Document extract:
↓↓↓
# Back tension for accuracy



## Northerner (Nov 9, 2010)

I didn't want to hijack the "Aiming-Poll" so I'm posting a new thread instead.



Bill Hays said:


> Classical archery... recurve, longbow and even kyudo you draw high and come down. Combat pistol, draw and come up to the target, front sight center of mass.
> I've done a lot of archery including "mastering" kyudo, but I still revert to the old draw low and come up to the target.
> My style is a mixture of kyudo for the drawn to anchor position, combat pistol for the raise to target, sight it a little like a kentucky long rifle and release as smooth and clean as possible while pulling back slightly at the end.
> Easy!
↑↑↑
Source data:
↓↓↓
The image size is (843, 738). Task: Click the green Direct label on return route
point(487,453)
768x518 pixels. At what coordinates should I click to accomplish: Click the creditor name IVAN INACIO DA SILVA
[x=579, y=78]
↑↑↑
Challenge 1:
Decide whether each statement agrees with the back tension thread, answering yes or no and quoting the deciding words of the thread. (a) In classical archery, according to Bill Hays, the archer draws low and comes up to the target. (b) Bill Hays still falls back on drawing low and coming up to the target. (c) Bill Hays takes his draw to the anchor position from kyudo.
Challenge 2:
In the combat pistol method that the back tension thread describes, where does the front sight go?
Challenge 3:
Carry the back tension thread on from the point where it stops.

Exercise response 1:
(a) No: "Classical archery... recurve, longbow and even kyudo you draw high and come down."
(b) Yes: "I still revert to the old draw low and come up to the target."
(c) Yes: "My style is a mixture of kyudo for the drawn to anchor position"

Exercise response 2:
Center of mass.

Exercise response 3:
On the "Aiming Poll" I think Bill gave some great advice on accuracy. I have been experimenting with this method of maintaining back tension until the shot is gone. In my recurve days I greatly increased accuracy by pushing the bow towards the target just prior to the release. At the same time I pulled back a bit harder on the string. The forces were directly opposing and this helped prevent those straying shots that happen when we try to just hold the bow/slingshot steady instead of pushing it towards the target. The "push-pull" idea helps maintain back tension throughout the shot. If we let our back tension collapse just prior to the release then our shots will often go low or stray.

During my years in archery I could hit tennis balls at 20 yards and smash nocks/feathers when I focused on maintaining back tension. I'm just starting to work the "push-pull" method into my slingshot shooting with hopes of the accuracy following. I have already seen some improvement.

Push-pull for accuracy. Give it a try.









Cheers,
Northerner


----------



## Peresh (May 3, 2010)

Very interesting concept of push and pull. I often see the low shot and now I realize the back tension is what has failed. Hmmmmmm....I gotta try this one



Northerner said:


> Classical archery... recurve, longbow and even kyudo you draw high and come down. Combat pistol, draw and come up to the target, front sight center of mass.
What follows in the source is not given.